How many lines in the records below contain the string "this"? Matching is case-sensitive, and the reply should be the number alone.

**Listed entries:**
## BEGIN

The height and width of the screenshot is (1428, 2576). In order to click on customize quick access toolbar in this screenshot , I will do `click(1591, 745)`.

## END
## BEGIN

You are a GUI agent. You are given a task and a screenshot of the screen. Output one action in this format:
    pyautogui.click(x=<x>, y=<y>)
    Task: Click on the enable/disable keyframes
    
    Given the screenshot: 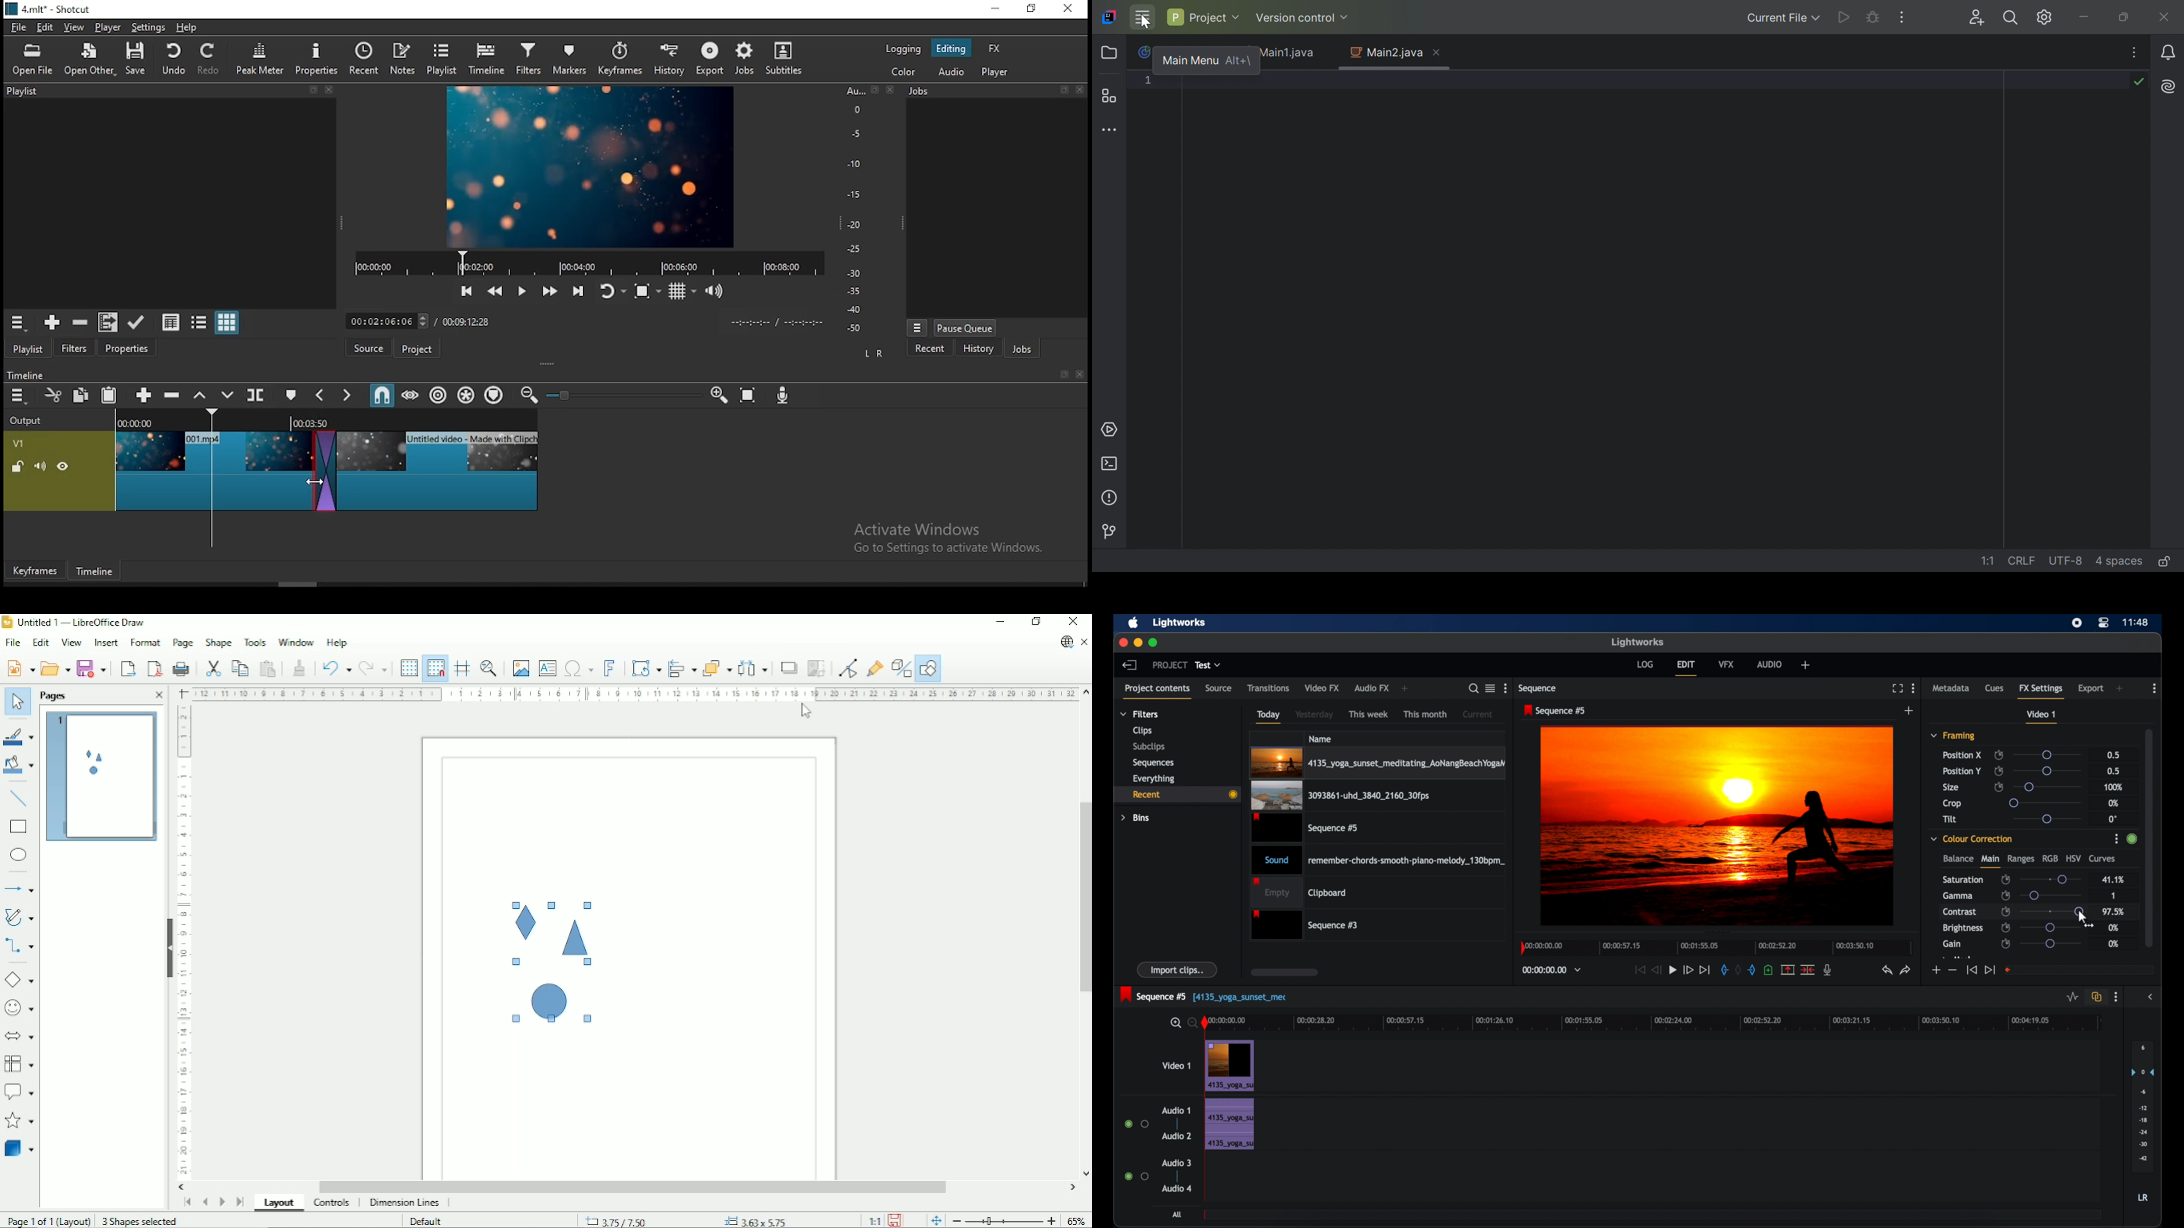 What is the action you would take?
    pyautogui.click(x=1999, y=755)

## END
## BEGIN

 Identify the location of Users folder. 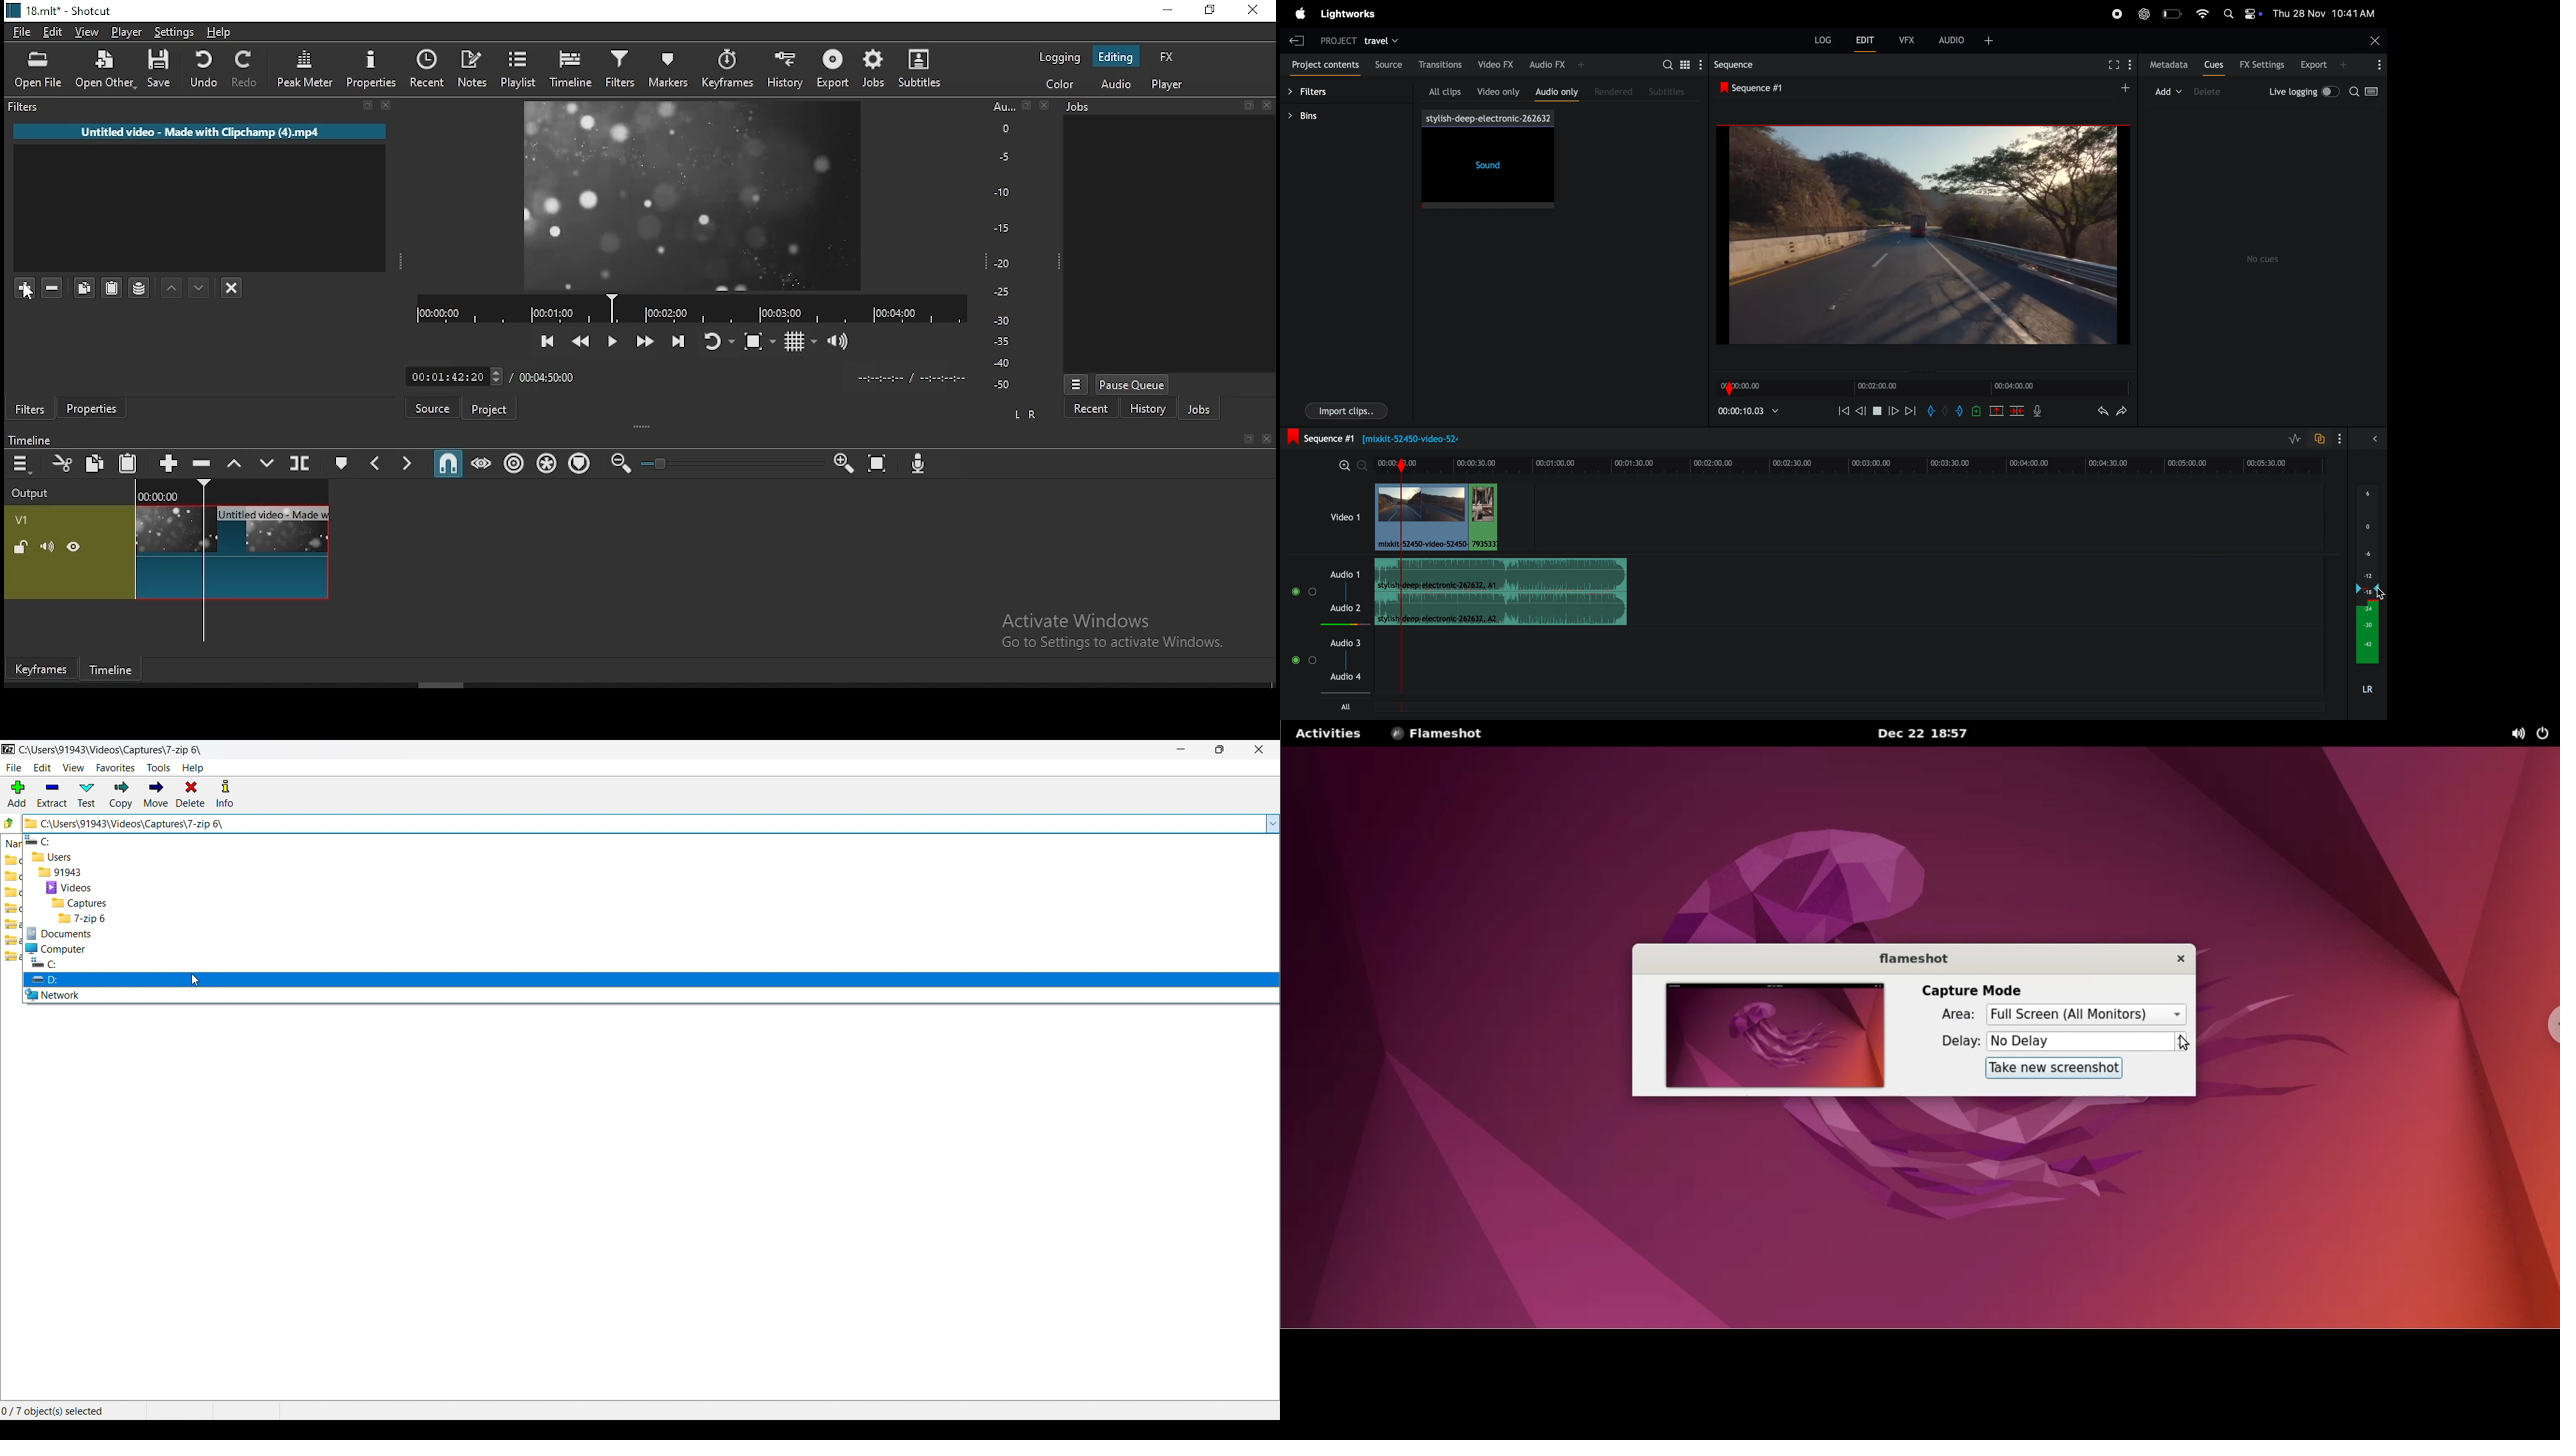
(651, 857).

## END

**Final result:** 2